Thanks for telling me about the 1/4 inch hardware cloth. I think that's what we used for the bottom of the screen, but chicken wire for the sides and part of the roof. I'm planning on saving up to build a new screen and hopefully a nice new coop, I'll just buy that instead of chicken wire.


----------



## Lin Hansen (Jan 9, 2004)

Feather said:


> Maggie,
> 
> That story is somewhere on this forum. I don't remember on who's thread that I posted it though. I'm sure that you read it. It was the story about my little neighbor boy that locked me in, and then went to play with the kids down the street. I was locked in for hours, and had a major panic attack.
> 
> Feather


Maggie, Feather and all,

Here is the post....this story was hilarious! 
http://www.pigeons.biz/forums/showpost.php?p=150018&postcount=25

Actually, the whole thread was pretty funny...
http://www.pigeons.biz/forums/showthread.php?t=17045

Linda


----------



## Maggie-NC (Jun 22, 2005)

Lin, thanks, I remember that thread now. You're right, the entire thread was funny.


----------



## alvin (May 10, 2006)

I can honestly say that I have never, and I mean ever had a 'Raccoon' problem.
Their little paws get tired crossing the Atlalntic and they have to tun back.


----------



## Eriduardo (Aug 28, 2006)

I haven't had any racoon problems, although when I go out to my loft in the mornings I can see little paw prints printed on the snow around my loft. I don't know if it's a cat or a racoon that's visiting my loft at night but something is. I'm sorry to hear about your birds, I hope you get your racoon proof loft built to keep them away.


----------



## ernie (May 3, 2003)

We always lock ours up at night. Our coops are build like yard sheds, out of 2x4 frames and 3/4" plywood with regular double hung windows. Attached to the outside of it is the aviary. When it gets dark, all the pijjies go in the coops and settle down on their perches and I go and close and bolt all the windows.


----------



## feralpigeon (Feb 14, 2005)

Missy73089,

Missy, sorry to hear about your nightmare w/the racoons and yes, they are
very intelligent and also members of the bear family. I had a customer who 
had a magnetic cat door on the second floor of an internal staircase that
a couple of raccoons had made two trips to during one night in the wee hours
and eventually just ripped the cat door right out of the cut-out for it in the door. This was after dismantling the tamper-proof construction. The woman
awoke a second time after believing she had fixed the problem the first time only to find two 'masked' intruders chowing down on the fifty pound cat food 
sac on the kitchen floor.

A neighbor once came home to 5 or six of them in her kitchen eating cat food, and many other stories of this kind. They also will just scratch w/their claws and can give fatal injuries, never stopping to eat the victim. Go figure. Sometimes it just seems more like territory issues.

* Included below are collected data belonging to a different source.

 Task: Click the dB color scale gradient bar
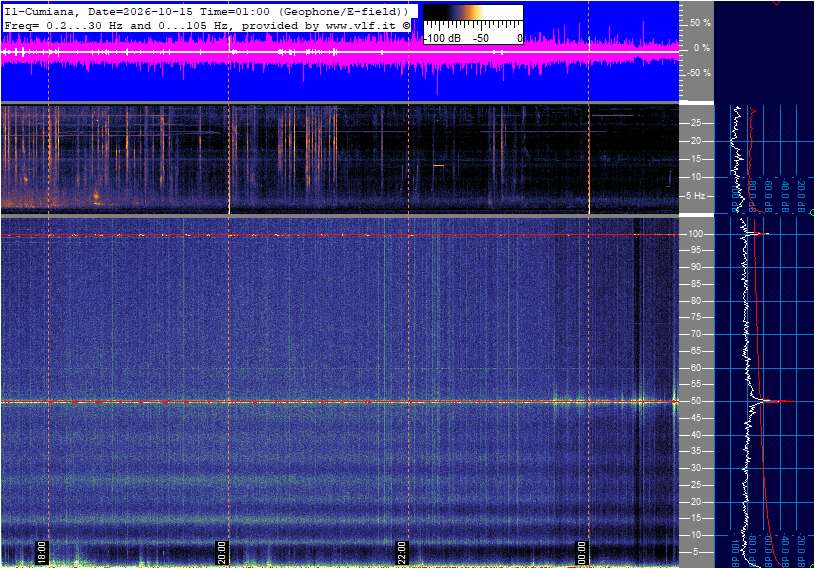[x=473, y=12]
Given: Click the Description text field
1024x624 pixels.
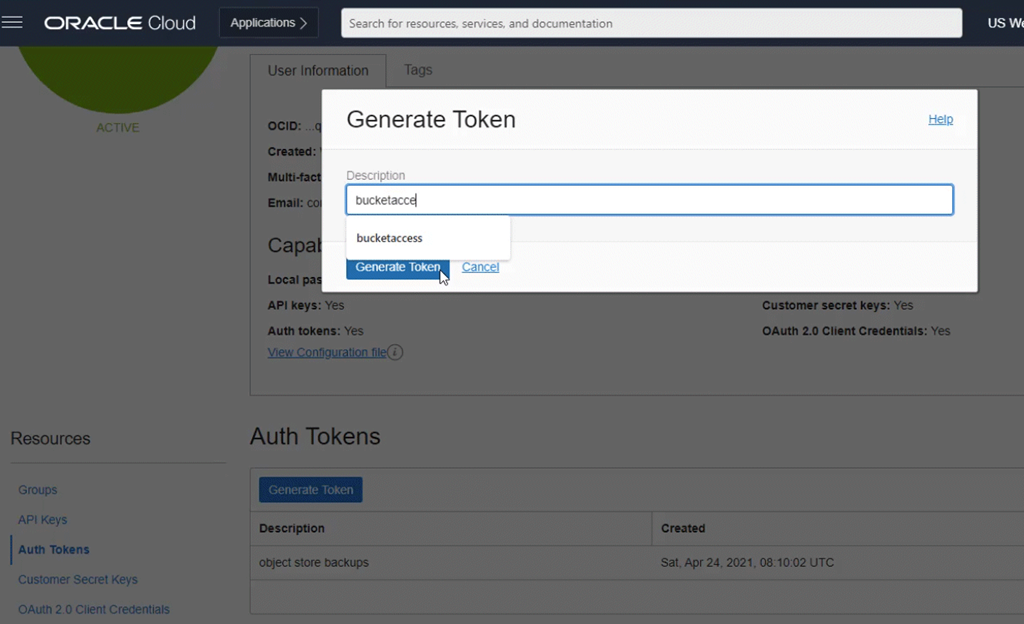Looking at the screenshot, I should coord(649,200).
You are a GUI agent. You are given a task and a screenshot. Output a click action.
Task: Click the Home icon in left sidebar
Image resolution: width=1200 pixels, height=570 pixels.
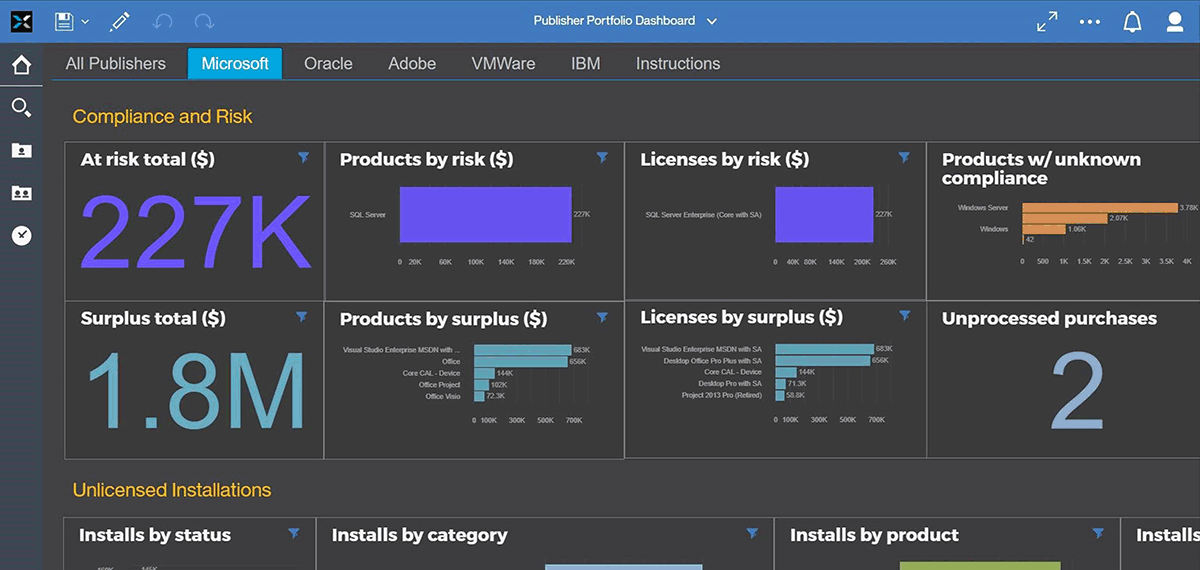21,66
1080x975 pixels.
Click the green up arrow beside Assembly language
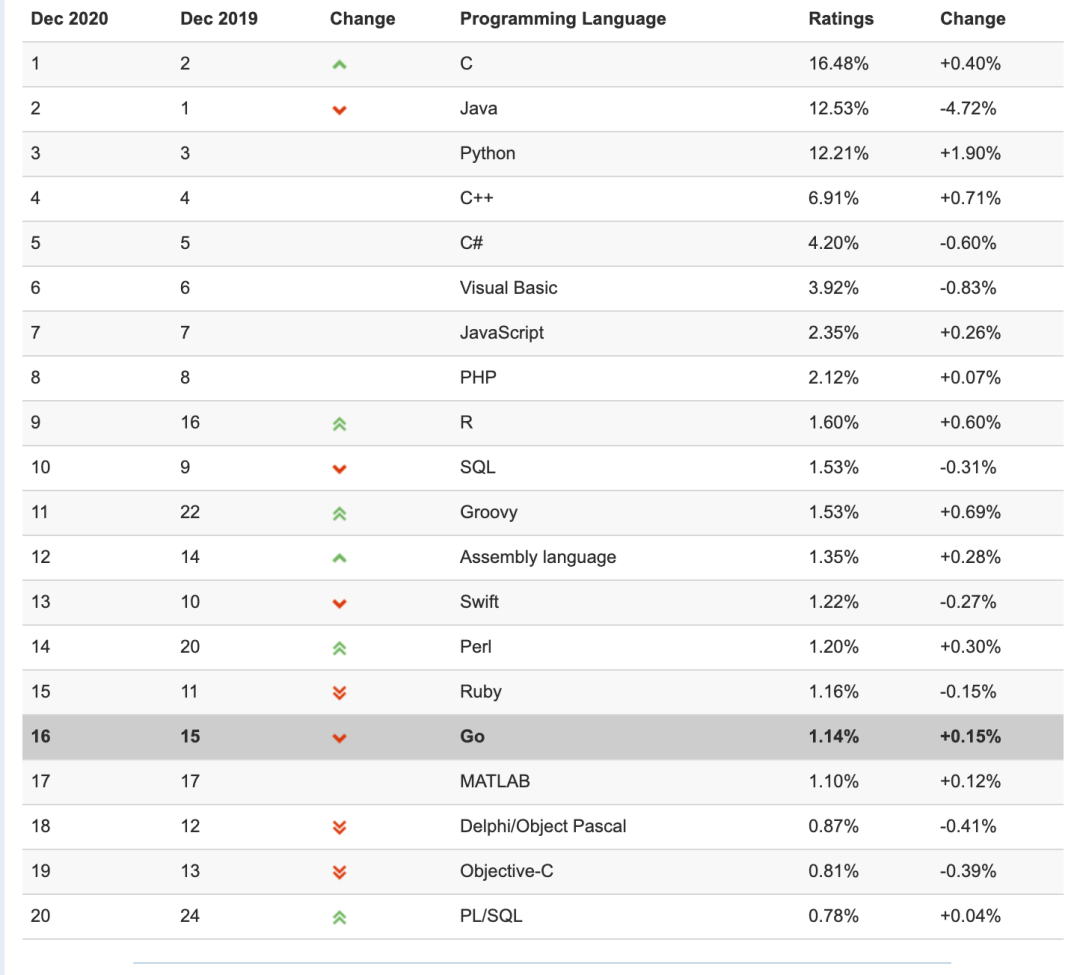pyautogui.click(x=339, y=558)
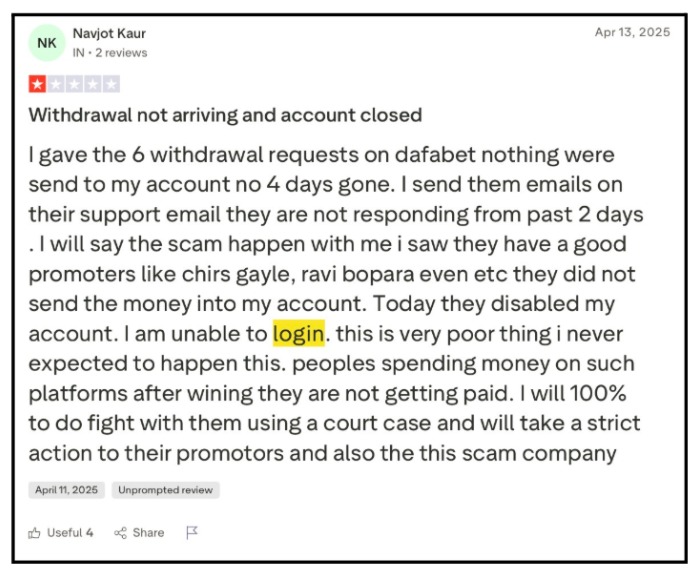The height and width of the screenshot is (570, 696).
Task: Click the 'Useful 4' label
Action: point(70,533)
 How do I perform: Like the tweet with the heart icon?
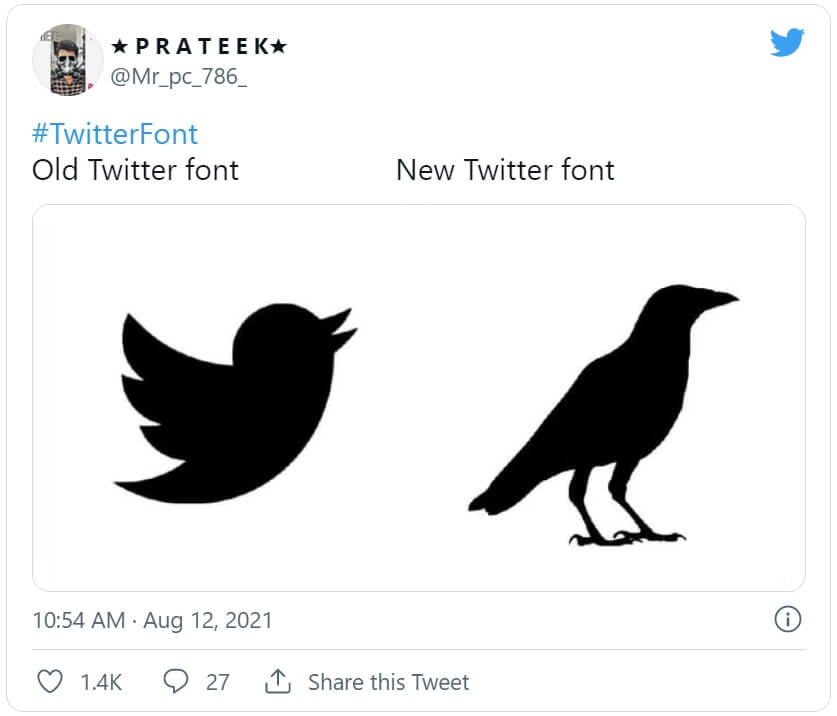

Badgers are equally clever and I mistakenly caught one in my back yard. When I put a hook w/a rope on it to the door of the cage, the badger just took the hook and pulled it and the rope into the cage.  

They can all get 'tamed' as pets, but will still be wild underneath it all when
push comes to shove. One of the real health hazards where they are concerned may be the kind of worms they carry:

http://www.michigan.gov/dnr/0,1607,7-153-10370_12150_12220-27261--,00.html

fp


----------



## missy73089 (Feb 26, 2007)

Ewwww, those are some nasty worms. I never thought about that, I should figure out a way to stop them from eating out of my dogs' food bowls  

Thanks for sharing that!!


----------



## maryjane (Jul 15, 2006)

They have these amazing devices that aren't that expensive, and go off in a spray of water when they detect motion. My neighbors put down new lawn a few years ago, and every single morning there would be thirty to forty entire huge strips of lawn rolled back....the raccoons would roll it back and then eat the worms and critters underneath, which meant the grass couldn't grow. They put in a few of the water-sprayers and haven't had a problem since. They are also effective for other predators. I guess most animals hate being sprayed in the face with water...I know I do!


----------



## Chocolateedd (Mar 27, 2006)

*insight*

what i have done to prevent racoons and those types of animals is around wire mesh, screw in boards to fram out windows or whatever opening you have because they just kill and keep killing. So whatever you decide to do, run boards around mesh, wire, or whatever you decide, I recomment wire, but just run boards aound the edges and screw it in securley. -Ed


----------



## feralpigeon (Feb 14, 2005)

Chocolateedd said:


> what i have done to prevent racoons and those types of animals is around wire mesh, screw in boards to fram out windows or whatever opening you have because they just kill and keep killing. So whatever you decide to do, run boards around mesh, wire, or whatever you decide, I recomment wire, but just run boards aound the edges and screw it in securley. -Ed


Ed, that's an easy enough concept to follow in terms of predator proofing 
an existing structure. Here's a link that I bookmarked from Lin Hansen regarding
1/4 inch Galvinized mesh:

http://www.twpinc.com/twp/jsp/product.jsp?type=4

fp


----------



## Lovebirds (Sep 6, 2002)

Chocolateedd said:


> what i have done to prevent racoons and those types of animals is around wire mesh, screw in boards to fram out windows or whatever opening you have because they just kill and keep killing. So whatever you decide to do, run boards around mesh, wire, or whatever you decide, I recomment wire, but just run boards aound the edges and screw it in securley. -Ed


That's exactly what we have done. I've seen racoons and possums climbing on the wire at night, but never had one get in my loft.


----------